══ Data provided ══

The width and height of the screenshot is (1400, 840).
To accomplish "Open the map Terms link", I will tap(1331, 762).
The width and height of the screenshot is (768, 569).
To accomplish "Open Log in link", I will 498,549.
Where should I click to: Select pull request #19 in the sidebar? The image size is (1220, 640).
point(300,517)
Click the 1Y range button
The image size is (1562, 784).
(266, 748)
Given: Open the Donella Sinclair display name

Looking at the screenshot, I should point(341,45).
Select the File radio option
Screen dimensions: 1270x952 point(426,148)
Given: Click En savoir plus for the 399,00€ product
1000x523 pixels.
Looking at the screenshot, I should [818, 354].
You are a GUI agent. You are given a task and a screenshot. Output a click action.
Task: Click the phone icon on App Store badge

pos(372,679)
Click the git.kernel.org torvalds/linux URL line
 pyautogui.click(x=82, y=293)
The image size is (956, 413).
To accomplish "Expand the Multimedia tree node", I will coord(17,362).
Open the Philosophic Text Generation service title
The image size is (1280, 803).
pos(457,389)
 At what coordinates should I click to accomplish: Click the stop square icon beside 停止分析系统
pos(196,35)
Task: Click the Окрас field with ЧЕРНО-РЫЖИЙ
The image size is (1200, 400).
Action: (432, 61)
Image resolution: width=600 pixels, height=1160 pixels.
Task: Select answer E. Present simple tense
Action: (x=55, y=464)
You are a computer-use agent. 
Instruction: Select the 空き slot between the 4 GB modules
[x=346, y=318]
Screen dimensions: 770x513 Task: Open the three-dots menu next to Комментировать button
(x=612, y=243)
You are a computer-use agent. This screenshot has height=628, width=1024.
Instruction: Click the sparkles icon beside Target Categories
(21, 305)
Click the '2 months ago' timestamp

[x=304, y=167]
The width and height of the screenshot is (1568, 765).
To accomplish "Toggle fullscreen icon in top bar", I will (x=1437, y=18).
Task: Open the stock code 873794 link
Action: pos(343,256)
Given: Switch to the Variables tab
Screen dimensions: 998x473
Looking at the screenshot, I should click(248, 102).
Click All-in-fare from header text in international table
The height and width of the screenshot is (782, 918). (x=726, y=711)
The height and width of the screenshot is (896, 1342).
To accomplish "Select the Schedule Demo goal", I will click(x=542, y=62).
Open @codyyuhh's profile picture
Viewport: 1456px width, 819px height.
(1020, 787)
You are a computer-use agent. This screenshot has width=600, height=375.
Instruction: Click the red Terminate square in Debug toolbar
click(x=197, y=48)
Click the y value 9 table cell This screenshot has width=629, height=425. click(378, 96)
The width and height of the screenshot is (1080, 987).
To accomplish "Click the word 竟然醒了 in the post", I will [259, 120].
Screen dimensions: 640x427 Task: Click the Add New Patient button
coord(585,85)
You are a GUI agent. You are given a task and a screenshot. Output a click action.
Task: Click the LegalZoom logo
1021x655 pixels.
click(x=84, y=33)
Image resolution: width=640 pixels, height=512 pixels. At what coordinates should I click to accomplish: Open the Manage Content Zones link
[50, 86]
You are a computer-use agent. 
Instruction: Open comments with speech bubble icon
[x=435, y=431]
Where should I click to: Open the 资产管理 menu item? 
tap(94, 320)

═══

* **Given request**
Please rewrite the lines of the listing above, requests included, starting with the line that contains "The width and height of the screenshot is (1080, 987)." and going on through the line that contains "[x=435, y=431]", with every answer coordinate shifted up by 31.

* **Result of this task**
The width and height of the screenshot is (1080, 987).
To accomplish "Click the word 竟然醒了 in the post", I will [290, 151].
Screen dimensions: 640x427 Task: Click the Add New Patient button
coord(616,116)
You are a GUI agent. You are given a task and a screenshot. Output a click action.
Task: Click the LegalZoom logo
1021x655 pixels.
click(x=115, y=64)
Image resolution: width=640 pixels, height=512 pixels. At what coordinates should I click to accomplish: Open the Manage Content Zones link
[81, 117]
You are a computer-use agent. 
Instruction: Open comments with speech bubble icon
[x=466, y=462]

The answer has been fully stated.